How the Digital Lines on a Televised NFL Game Work
Today I found out how the lines projected on the field during a televised football game work.
What is happening behind the scenes of this seemingly simple line projection is actually quite complex. Putting that yellow line across your television screen to mark a first down or a blue line to mark the line of scrimmage requires numerous technicians, 3-D mapping of every NFL field, copious amounts of sensors, eight computers, at least four people, and, according to Fox broadcasting, approximately $25,000 per game!
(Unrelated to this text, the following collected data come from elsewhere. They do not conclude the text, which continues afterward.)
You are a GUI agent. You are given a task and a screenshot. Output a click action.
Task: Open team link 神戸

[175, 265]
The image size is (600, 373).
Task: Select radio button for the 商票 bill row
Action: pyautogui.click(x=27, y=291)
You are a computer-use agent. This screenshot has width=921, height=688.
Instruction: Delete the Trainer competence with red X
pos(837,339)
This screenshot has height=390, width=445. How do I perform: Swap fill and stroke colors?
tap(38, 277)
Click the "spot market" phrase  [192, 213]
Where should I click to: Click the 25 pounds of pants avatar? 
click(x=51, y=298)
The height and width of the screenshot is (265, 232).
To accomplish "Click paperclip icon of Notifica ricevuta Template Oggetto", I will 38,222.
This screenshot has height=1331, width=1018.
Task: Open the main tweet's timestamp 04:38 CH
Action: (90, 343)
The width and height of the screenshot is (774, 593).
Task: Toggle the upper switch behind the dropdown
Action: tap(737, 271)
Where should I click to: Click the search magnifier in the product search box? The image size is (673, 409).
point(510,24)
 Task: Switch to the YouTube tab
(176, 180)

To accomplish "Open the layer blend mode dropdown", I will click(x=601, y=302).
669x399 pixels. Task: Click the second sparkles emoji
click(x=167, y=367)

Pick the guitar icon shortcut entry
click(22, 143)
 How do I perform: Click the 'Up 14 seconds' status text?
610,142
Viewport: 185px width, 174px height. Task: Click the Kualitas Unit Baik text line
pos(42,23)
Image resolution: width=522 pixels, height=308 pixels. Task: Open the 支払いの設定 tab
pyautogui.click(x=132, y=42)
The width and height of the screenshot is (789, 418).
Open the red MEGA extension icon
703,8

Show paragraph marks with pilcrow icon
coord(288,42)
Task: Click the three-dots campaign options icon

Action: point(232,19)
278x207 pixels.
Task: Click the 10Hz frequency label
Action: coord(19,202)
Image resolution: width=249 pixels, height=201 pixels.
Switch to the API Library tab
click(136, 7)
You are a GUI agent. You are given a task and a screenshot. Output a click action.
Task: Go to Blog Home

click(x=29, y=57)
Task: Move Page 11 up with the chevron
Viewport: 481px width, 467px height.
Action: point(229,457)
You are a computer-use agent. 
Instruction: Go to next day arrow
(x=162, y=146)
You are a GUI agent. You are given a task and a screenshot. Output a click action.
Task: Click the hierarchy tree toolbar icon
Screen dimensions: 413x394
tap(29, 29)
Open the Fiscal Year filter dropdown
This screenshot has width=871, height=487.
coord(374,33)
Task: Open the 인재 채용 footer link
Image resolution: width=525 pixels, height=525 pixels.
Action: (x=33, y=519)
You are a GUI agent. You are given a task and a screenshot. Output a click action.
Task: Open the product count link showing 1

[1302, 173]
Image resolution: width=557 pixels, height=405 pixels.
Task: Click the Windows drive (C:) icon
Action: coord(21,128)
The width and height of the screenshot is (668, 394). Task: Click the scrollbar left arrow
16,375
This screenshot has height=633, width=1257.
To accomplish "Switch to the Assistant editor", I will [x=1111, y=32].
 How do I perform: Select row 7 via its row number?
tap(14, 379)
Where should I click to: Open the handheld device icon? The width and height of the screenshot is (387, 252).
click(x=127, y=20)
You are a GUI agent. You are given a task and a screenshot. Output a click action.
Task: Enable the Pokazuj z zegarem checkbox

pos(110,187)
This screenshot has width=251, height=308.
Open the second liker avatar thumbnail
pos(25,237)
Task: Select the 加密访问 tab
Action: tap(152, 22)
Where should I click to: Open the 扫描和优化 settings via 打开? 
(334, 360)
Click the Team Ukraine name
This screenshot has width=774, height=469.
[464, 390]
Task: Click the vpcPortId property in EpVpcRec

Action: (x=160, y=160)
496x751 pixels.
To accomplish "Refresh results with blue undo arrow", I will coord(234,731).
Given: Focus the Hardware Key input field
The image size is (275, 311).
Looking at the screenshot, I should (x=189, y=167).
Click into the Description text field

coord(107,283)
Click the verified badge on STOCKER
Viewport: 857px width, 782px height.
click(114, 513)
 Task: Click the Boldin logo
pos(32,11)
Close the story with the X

To get a better understanding of just how this is done, let’s start by looking at the problems that have to be solved. No NFL field is exactly the same. All fields are contoured to allow for water drain-off. As such, every field has its own unique shape. Because the lines are computer generated, making a 3-D map of the football field that the computer can recognize is necessary. The computer then has to know the orientation of the field with respect to camera positions. This allows the line to show up in the correct perspective based on where every yard line is. Because that same camera moves, the system has to be able to sense the movement and understand how to change where the line is based on the camera orientation. Further, due to the fact that the game is filmed by several different cameras at different places in the stadium, the system has to do all of the work for multiple cameras at the same time. The system must also be able to sense when players, referees, or any object other than the field, crosses the yellow line, so it doesn’t paint the line over the top of them. Finally, the system must also be aware of any overladen graphics that the network might impose on the screen.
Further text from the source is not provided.